Thursday, December 03, 2015

Drools: A detailed description of internal code cleanups for fireAllRules, fireUntilHalt and Timers.

In June we blogged about a new internal state machine to manage the interaction of User, Timer and Engine threads. We've now done another big internal clean up of this code, to make it easier to read and easier to understand.

As previous mentioned all actions (insert, update, delete etc) are now placed into a thread safe propagation queue. The user thread, when executing those actions, never touches the engine any more, not even the alpha network. This gives improved thread safety. Instead when the engine starts it first drains and evaluates this queue, which can result in alpha network evaluations, before doing rule evaluation and firings.

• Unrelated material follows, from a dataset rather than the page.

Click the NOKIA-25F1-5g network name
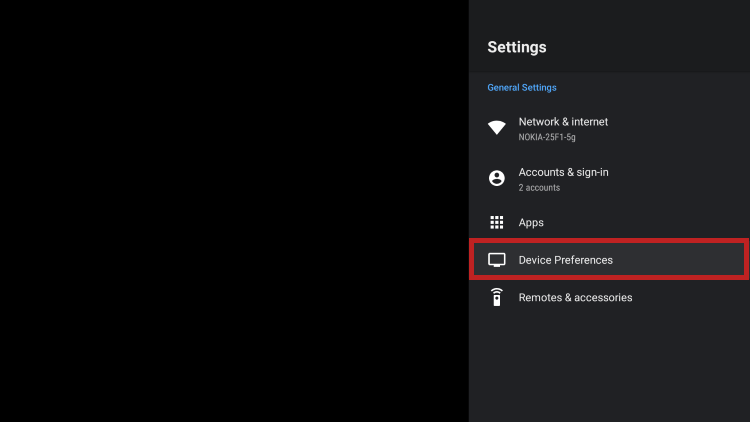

As well as User and Engine thread separation the other aim of the state machine was to co-ordinate the Timer thread. When a timer kicks off the engine may be INACTIVE or it may be running. If the engine is active the Timer should just submit an entry into the propagation queue and let the current executing thread handle the job. If the engine is not active and the timer rule is async the timer thread should take care of the evaluating and firing, via the executeTask method. The state machine is designed to minimise sync's and locks to keep contention minimal.

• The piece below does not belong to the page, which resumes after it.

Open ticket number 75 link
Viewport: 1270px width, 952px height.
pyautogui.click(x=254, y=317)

The engine now has 5 possible states it can be in.  INACTIVE is the starting state.


Engine  evaluation and rule firing has three potential entry points fireAllRules, fireUntilHalt and async timer rules - the later is done through the executeTask part. We have unified fireAllRules and fireUntilHalt into a single fireLoop method, that uses a strategy class, passed as an argument, to handle the potential rest state of the loop.  The engine is considered at rest when there are no rules firing, when there are no more agenda group to evaluate and when the queue is empty.

FireAllRules all rules will then set the engine to INACTIVE and the loop will exit. FireUntilHalt will make the current thread wait, until more work comes into the queue for processing. Work has been done here to make sure there are no gaps, and loss of executions, during those state transitions.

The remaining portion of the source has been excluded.